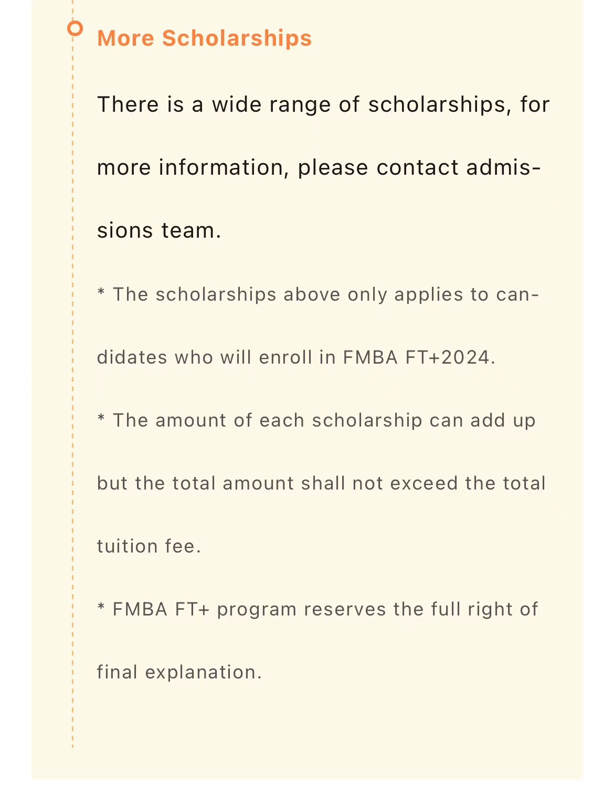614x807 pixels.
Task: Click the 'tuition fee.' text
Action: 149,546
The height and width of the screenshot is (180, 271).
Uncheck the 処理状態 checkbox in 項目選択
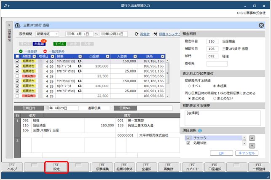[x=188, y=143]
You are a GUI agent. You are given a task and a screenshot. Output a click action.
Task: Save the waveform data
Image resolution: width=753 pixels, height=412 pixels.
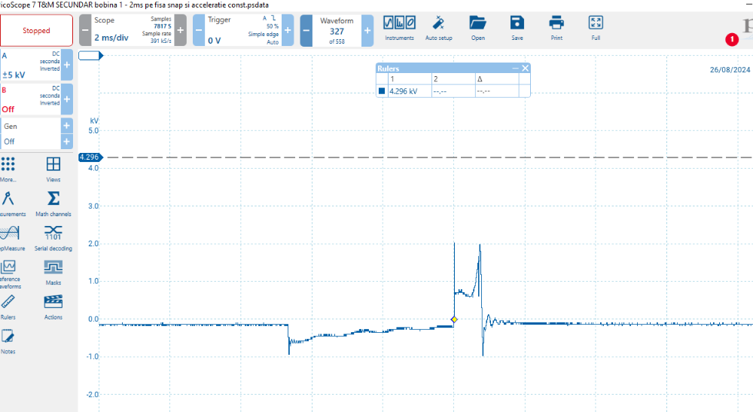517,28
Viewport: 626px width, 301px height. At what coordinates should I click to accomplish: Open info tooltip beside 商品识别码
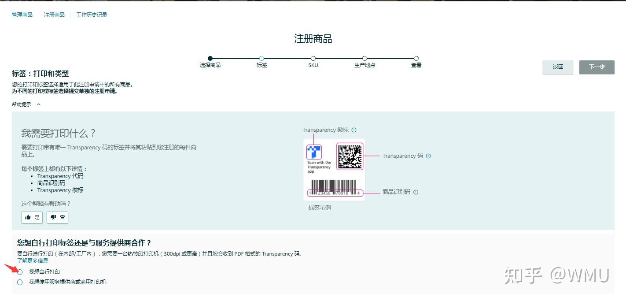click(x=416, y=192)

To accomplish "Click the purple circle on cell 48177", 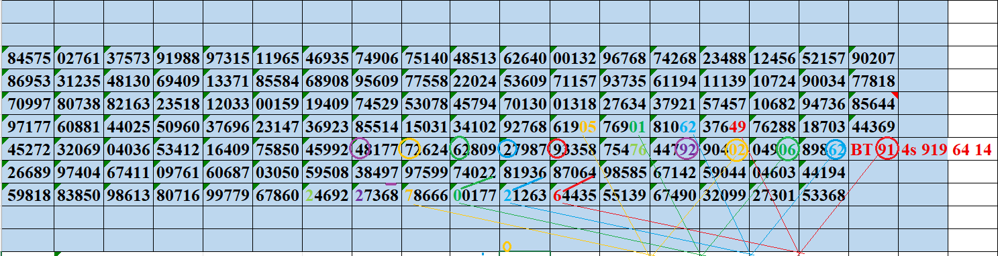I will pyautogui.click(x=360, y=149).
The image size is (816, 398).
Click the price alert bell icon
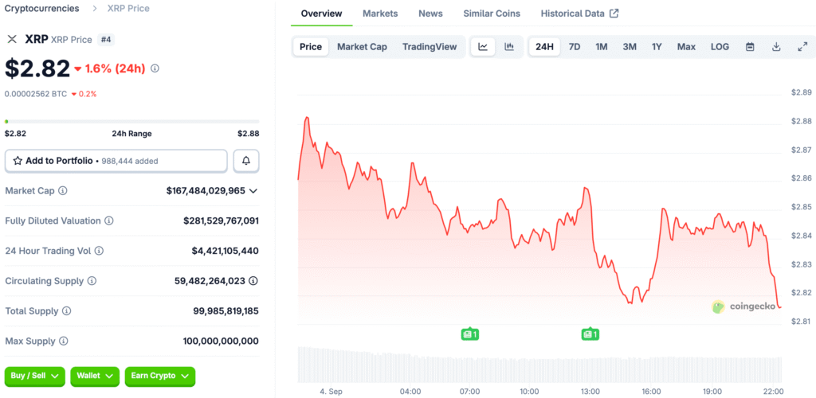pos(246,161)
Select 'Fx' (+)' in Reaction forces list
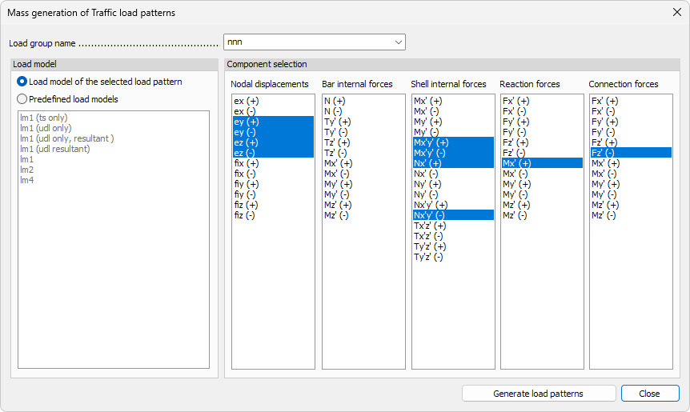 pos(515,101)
* * *
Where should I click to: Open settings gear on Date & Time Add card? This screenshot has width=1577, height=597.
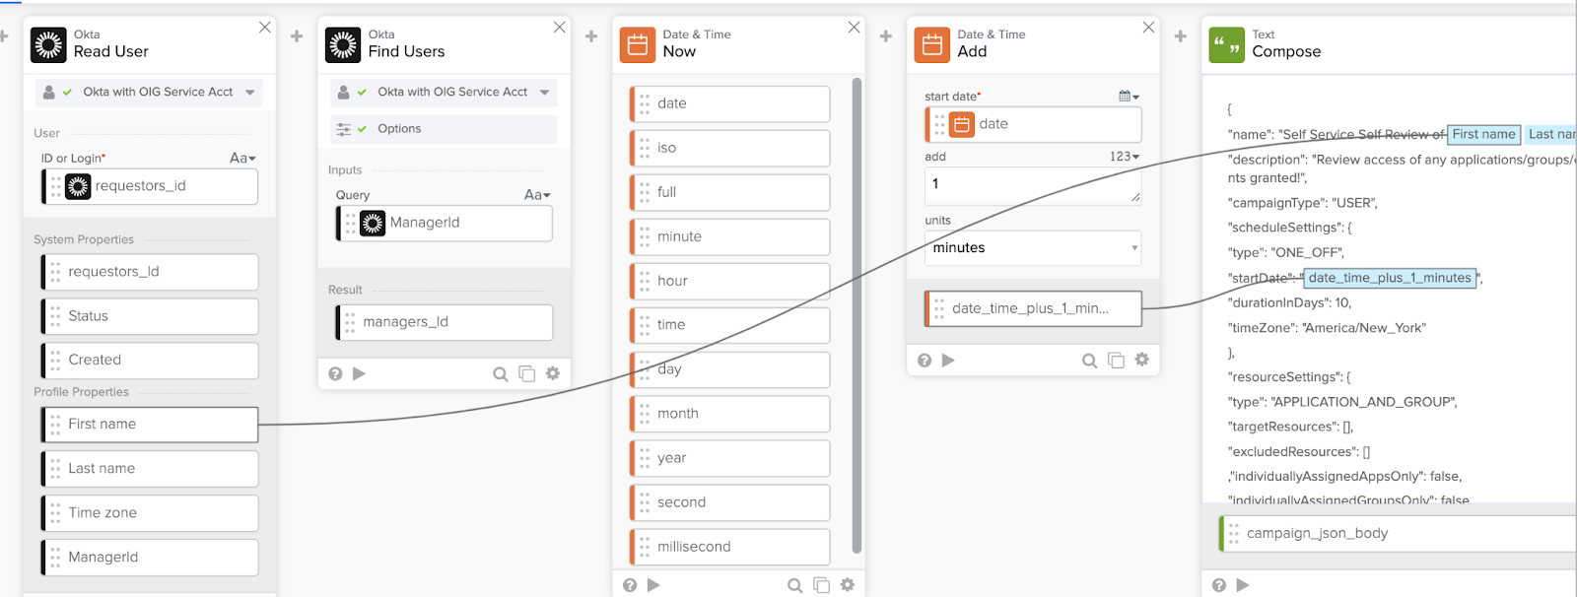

» **TASK INSTRUCTIONS**
One number only, please: the count of lines in the data that hold the word "screenshot".

» **SOLVED EXERCISE**
3